Background and purpose: Neutrophil overstimulation plays a crucial role in tissue damage during severe infections. Because pathogen-derived neuraminidase (NEU) stimulates neutrophils, we investigated whether host NEU can be targeted to regulate the neutrophil dysregulation observed in severe infections.
Experimental approach: The effects of NEU inhibitors on lipopolysaccharide (LPS)-stimulated neutrophils from healthy donors or COVID-19 patients were determined by evaluating the shedding of surface sialic acids, cell activation, and reactive oxygen species (ROS) production. Re-analysis of single-cell RNA sequencing of respiratory tract samples from COVID-19 patients also was carried out. The effects of oseltamivir on sepsis and betacoronavirus-induced acute lung injury were evaluated in murine models.

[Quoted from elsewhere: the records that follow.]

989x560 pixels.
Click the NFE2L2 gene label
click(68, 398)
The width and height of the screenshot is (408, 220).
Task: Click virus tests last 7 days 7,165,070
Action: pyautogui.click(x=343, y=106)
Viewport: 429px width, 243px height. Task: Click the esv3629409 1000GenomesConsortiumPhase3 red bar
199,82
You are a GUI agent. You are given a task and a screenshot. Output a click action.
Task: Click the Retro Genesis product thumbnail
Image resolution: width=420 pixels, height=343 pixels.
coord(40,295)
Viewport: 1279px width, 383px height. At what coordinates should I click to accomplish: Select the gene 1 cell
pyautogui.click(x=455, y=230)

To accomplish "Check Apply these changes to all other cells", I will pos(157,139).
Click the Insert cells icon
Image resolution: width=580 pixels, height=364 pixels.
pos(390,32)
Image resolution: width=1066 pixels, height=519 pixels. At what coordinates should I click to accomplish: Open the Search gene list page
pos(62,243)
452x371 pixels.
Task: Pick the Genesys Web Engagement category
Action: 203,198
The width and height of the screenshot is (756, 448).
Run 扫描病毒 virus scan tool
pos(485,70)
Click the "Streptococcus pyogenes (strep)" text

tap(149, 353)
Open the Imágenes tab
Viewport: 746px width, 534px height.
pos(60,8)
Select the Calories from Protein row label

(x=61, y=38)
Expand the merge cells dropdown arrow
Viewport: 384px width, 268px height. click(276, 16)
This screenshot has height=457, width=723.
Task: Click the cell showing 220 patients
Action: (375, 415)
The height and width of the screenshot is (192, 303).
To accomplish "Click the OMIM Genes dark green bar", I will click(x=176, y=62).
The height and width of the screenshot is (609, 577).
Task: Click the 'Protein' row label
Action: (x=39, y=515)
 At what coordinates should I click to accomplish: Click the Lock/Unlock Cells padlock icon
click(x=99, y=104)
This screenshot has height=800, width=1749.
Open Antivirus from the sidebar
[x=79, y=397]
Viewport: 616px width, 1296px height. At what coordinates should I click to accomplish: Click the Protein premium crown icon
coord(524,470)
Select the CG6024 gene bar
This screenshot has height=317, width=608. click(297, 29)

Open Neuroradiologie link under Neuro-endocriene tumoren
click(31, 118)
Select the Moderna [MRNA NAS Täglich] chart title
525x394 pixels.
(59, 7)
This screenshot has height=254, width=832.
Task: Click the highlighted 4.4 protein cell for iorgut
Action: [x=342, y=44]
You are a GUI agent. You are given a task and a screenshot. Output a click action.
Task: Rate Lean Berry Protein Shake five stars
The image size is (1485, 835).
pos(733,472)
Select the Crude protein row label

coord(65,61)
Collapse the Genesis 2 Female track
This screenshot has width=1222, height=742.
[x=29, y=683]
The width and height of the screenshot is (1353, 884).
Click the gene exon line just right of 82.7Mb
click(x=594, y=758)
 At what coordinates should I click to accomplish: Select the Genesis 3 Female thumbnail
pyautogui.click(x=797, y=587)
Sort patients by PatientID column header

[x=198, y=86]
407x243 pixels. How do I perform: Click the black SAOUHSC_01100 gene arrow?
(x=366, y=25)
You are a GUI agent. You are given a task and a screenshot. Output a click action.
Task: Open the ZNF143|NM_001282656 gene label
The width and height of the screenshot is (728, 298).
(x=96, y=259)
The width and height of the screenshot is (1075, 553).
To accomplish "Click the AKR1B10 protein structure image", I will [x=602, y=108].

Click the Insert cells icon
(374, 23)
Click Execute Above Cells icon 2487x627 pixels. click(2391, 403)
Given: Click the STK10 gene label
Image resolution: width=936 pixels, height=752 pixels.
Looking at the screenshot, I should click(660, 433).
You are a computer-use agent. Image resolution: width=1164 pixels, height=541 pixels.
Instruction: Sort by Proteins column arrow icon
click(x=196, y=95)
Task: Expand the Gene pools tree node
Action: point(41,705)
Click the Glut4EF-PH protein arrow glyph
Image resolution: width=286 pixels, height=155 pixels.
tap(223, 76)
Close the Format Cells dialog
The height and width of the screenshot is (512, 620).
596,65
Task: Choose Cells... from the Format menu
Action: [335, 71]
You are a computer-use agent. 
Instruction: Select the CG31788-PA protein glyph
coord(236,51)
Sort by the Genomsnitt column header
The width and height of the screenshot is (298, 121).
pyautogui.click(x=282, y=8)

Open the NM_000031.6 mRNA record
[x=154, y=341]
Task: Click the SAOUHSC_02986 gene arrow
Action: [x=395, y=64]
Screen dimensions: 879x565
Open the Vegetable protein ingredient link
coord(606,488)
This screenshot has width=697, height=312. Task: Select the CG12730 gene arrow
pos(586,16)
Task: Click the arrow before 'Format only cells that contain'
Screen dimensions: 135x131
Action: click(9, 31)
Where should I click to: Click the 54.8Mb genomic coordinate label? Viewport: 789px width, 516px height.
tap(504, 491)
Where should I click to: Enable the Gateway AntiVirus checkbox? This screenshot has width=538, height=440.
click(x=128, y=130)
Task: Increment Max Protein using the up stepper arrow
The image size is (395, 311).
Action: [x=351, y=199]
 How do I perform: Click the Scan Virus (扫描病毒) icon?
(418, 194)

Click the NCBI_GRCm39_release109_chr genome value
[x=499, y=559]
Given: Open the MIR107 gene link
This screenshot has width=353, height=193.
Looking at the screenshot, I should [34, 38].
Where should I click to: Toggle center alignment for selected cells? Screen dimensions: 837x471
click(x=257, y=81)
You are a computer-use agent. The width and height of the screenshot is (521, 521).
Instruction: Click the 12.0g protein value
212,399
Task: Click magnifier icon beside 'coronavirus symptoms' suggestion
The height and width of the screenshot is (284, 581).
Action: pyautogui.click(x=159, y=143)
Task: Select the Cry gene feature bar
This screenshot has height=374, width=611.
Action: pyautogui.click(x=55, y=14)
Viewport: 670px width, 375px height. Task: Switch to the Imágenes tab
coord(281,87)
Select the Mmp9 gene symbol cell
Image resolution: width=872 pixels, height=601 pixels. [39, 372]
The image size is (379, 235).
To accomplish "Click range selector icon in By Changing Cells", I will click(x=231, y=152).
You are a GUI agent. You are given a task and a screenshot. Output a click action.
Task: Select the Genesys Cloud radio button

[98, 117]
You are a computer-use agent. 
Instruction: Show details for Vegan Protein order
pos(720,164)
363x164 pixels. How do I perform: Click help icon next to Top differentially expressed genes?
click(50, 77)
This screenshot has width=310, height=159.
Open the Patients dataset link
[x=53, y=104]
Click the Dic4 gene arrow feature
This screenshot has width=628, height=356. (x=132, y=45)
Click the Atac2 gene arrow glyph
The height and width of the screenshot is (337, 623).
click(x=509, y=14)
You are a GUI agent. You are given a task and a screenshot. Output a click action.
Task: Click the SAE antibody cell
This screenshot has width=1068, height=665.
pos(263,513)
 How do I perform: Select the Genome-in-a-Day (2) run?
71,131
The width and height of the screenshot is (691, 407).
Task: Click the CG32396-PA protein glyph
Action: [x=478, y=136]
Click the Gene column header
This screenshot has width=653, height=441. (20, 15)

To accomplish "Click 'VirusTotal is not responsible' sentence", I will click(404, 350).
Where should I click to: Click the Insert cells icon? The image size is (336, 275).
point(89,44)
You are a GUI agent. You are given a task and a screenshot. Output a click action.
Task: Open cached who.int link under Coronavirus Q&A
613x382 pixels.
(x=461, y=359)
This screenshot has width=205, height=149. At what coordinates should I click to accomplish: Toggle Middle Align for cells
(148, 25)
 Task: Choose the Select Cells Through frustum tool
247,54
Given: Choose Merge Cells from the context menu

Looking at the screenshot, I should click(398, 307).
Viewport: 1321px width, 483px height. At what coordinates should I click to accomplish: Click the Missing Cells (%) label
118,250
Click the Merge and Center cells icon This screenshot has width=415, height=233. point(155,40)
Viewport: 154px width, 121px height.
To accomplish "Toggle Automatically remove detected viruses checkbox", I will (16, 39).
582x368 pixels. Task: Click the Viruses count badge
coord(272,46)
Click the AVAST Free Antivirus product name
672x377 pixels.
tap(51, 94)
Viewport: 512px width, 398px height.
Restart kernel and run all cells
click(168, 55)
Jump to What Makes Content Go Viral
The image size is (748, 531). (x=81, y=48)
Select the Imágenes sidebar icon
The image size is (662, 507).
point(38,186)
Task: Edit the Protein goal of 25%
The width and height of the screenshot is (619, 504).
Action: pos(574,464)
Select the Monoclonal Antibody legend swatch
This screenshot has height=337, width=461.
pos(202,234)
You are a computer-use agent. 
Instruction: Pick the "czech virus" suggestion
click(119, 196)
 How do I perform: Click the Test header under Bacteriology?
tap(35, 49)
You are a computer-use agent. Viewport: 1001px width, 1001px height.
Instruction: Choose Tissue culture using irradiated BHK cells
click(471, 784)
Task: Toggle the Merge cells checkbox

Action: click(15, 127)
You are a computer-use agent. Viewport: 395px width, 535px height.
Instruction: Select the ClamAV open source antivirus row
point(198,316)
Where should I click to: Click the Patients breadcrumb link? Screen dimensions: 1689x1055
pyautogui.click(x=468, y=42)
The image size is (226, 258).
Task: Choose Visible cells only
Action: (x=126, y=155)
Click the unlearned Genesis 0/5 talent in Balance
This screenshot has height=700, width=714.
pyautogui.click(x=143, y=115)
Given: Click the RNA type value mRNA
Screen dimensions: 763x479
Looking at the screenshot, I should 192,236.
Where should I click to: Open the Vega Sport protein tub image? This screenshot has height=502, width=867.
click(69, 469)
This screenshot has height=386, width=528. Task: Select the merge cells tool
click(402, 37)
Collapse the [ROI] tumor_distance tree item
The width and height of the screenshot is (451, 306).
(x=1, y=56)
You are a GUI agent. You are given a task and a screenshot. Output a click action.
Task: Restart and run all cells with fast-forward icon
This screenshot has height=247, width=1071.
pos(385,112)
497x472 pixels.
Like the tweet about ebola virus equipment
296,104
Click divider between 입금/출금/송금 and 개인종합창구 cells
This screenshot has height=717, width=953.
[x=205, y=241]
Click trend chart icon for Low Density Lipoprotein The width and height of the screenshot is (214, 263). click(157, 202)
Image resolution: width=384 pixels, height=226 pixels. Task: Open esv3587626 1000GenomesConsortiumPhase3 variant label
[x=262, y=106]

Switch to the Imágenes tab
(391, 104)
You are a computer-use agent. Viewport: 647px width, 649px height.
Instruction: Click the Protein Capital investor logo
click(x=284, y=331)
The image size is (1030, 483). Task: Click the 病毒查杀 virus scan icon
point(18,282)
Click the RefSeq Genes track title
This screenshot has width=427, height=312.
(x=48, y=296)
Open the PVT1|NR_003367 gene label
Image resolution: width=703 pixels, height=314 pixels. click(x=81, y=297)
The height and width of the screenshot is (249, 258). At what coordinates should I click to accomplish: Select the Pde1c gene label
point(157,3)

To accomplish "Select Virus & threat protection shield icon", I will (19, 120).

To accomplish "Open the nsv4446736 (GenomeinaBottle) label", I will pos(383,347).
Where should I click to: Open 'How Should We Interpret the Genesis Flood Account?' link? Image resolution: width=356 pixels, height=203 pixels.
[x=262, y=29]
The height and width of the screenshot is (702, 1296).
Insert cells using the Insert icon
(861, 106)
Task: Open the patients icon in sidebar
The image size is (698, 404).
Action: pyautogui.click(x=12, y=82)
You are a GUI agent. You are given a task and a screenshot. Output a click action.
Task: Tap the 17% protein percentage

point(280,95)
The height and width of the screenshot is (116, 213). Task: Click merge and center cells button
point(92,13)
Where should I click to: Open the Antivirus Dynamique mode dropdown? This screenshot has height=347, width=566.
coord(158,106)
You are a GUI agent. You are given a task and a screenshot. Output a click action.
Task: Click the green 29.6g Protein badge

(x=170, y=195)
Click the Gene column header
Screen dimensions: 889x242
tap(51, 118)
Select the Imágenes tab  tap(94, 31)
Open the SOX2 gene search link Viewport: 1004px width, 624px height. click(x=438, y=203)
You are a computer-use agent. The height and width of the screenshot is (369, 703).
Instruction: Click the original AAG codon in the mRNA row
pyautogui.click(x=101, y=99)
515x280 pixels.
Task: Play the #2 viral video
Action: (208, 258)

Key results: Oseltamivir and zanamivir constrained host NEU activity, surface sialic acid release, cell activation, and ROS production by LPS-activated human neutrophils. Mechanistically, LPS increased the interaction of NEU1 with matrix metalloproteinase 9 (MMP-9). Inhibition of MMP-9 prevented LPS-induced NEU activity and neutrophil response. In vivo, treatment with oseltamivir fine-tuned neutrophil migration and improved infection control as well as host survival in peritonitis and pneumonia sepsis. NEU1 also is highly expressed in neutrophils from COVID-19 patients, and treatment of whole-blood samples from these patients with either oseltamivir or zanamivir reduced neutrophil overactivation. Oseltamivir treatment of intranasally infected mice with the mouse hepatitis coronavirus 3 (MHV-3) decreased lung neutrophil infiltration, viral load, and tissue damage.
Conclusion and implications: These findings suggest that interplay of NEU1-MMP-9 induces neutrophil overactivation. In vivo, NEU may serve as a host-directed target to dampen neutrophil dysfunction during severe infections.
Keywords: COVID-19; SARS-CoV-2; metalloproteinase-9; neuraminidase; neutrophil; oseltamivir; sepsis; sialic acid; zanamivir.
© 2022 British Pharmacological Society.